CONSIGNES À SUIVRE >>
Reprenez la critique du film Mysterious Skin, donnée plus bas, et poursuivez-la après sa dernière phrase.

Après un peu convaincant Splendor sorti sous le
manteau en 1999, le jeune réalisateur d’origine
asiatique installé à Los Angeles nous revient avec ce
qu’il faut bien considérer comme son meilleur film.
Or le pari n’était pas à priori gagné tant le sujet
évoqué s’annonçait casse-gueule : comment deux
jeunes enfants victimes d’un pédophile se débrouillent
dans leur vie à venir avec ce traumatisme. Ainsi formulée,
il ressortirait que la trame de Mysterious Skin
soit glauque, poisseuse et dramatique. Rien n’est ici
aussi tranché, aussi manichéen. Car les deux garçons
sont diamétralement opposés et vont de ce fait
« digérer » l’événement de façon tout
aussi dissemblable.
D’un
côté, Brian Lackey, petit blond binoclard, a opté à
son corps défendant pour l’oubli, l’effacement de
sa mémoire des quelques heures passées en compagnie de
son entraîneur de base-ball, symbole évident de la
virilité et de l’Amérique profonde. Pour justifier
son amnésie temporaire et ses saignements de nez
abondants et répétitifs, il se convainc d’avoir été
enlevé par des extra-terrestres. Devenu adolescent
timide et renfermé, il se lie d’amitié avec une
jeune femme persuadée d’avoir subi le même
kidnapping.

DONNÉES ENREGISTRÉES >>
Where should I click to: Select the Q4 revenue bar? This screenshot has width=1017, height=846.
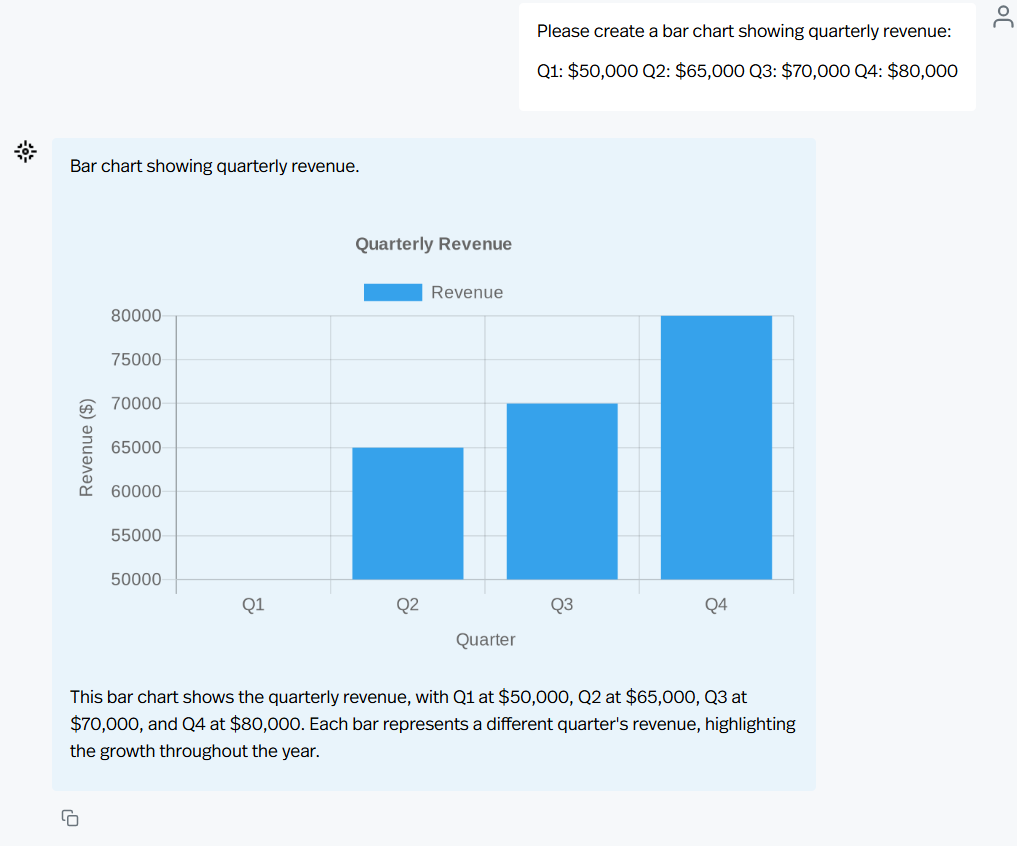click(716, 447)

---

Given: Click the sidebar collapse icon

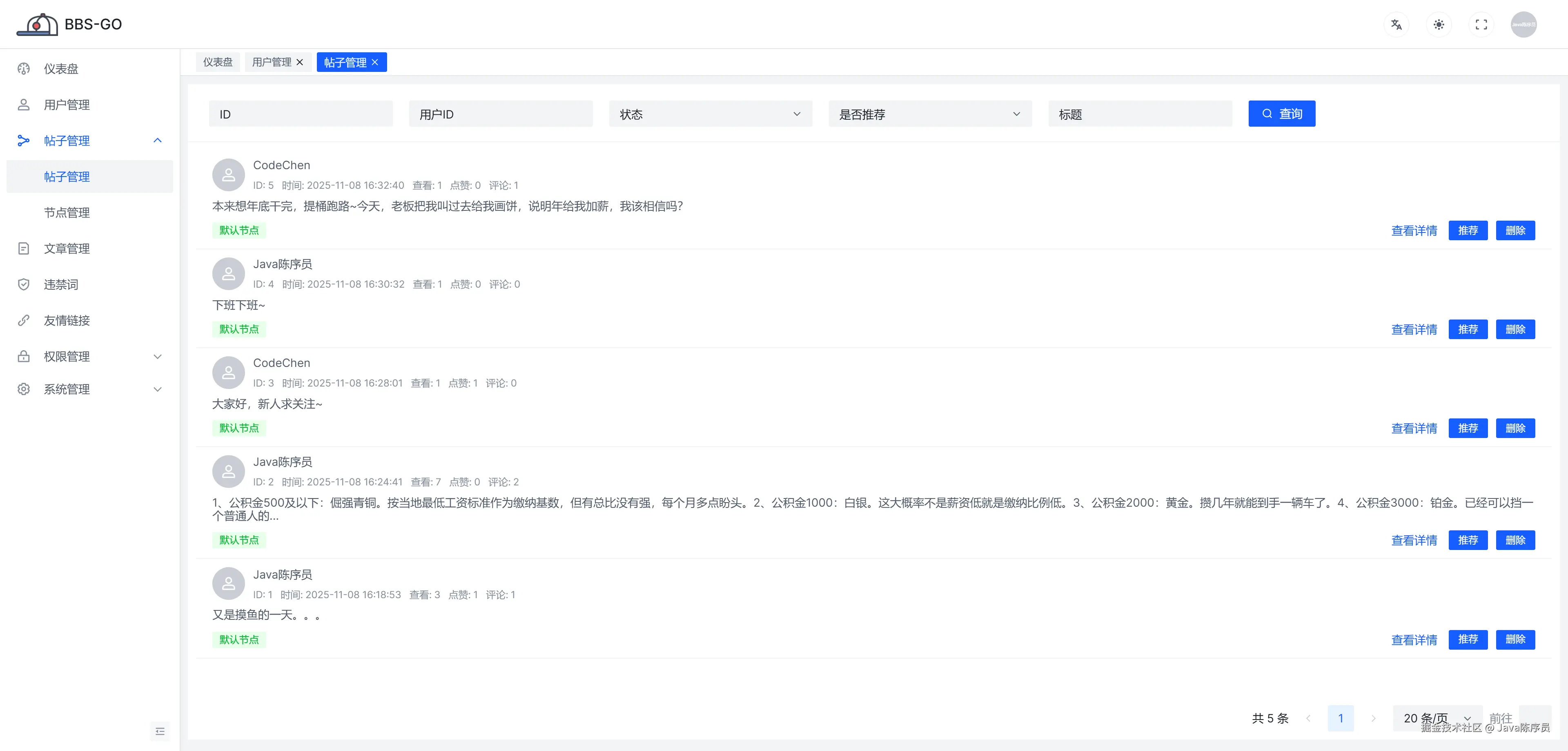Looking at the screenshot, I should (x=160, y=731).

RÉPONSE RÉDIGÉE >>
De
l’autre, Neil Mc Cormick devient le préféré de
l’entraîneur, parce qu’il est le meilleur au
base-ball et qu’il accepte sans rechigner ses caresses
et ses attouchements. Plus étrange encore, quelques années
plus tard, Neil à la beauté vénéneuse vend son corps
gracile aux hommes mûrs et virils de sa ville et éprouve
une lancinante nostalgie de son amour de jeunesse. Pour
lui, il s’agissait en effet d’un amour partagé,
nullement subi.
Entre l’oubli salvateur et la plongée dans le cynisme
et le refus de s’attacher, Gregg Araki montre
les effets ravageurs et insidieux du traumatisme infligé,
caractérisé par l’impossibilité parallèle des deux
adolescents à vivre en harmonie. L’un a grandi trop
vite et rejoue à l’infini la période perçue comme
enchanteresse de sa prime enfance, perdant au passage
toute spontanéité et toute croyance en l’amour.
L’autre n’a plus réellement grandi, bloqué sur un
moment enfoui et traumatique.
Malgré
la crudité de quelques scènes, le réalisateur choisit
la manière doucereuse et poétique en privilégiant le
filmage en caméra subjective. Les images ne sont que le
reflet des souvenirs édulcorés ou enjolivés de Brian
et Neil et pas le compte rendu exhaustif et froid de
leur relation avec l’entraîneur.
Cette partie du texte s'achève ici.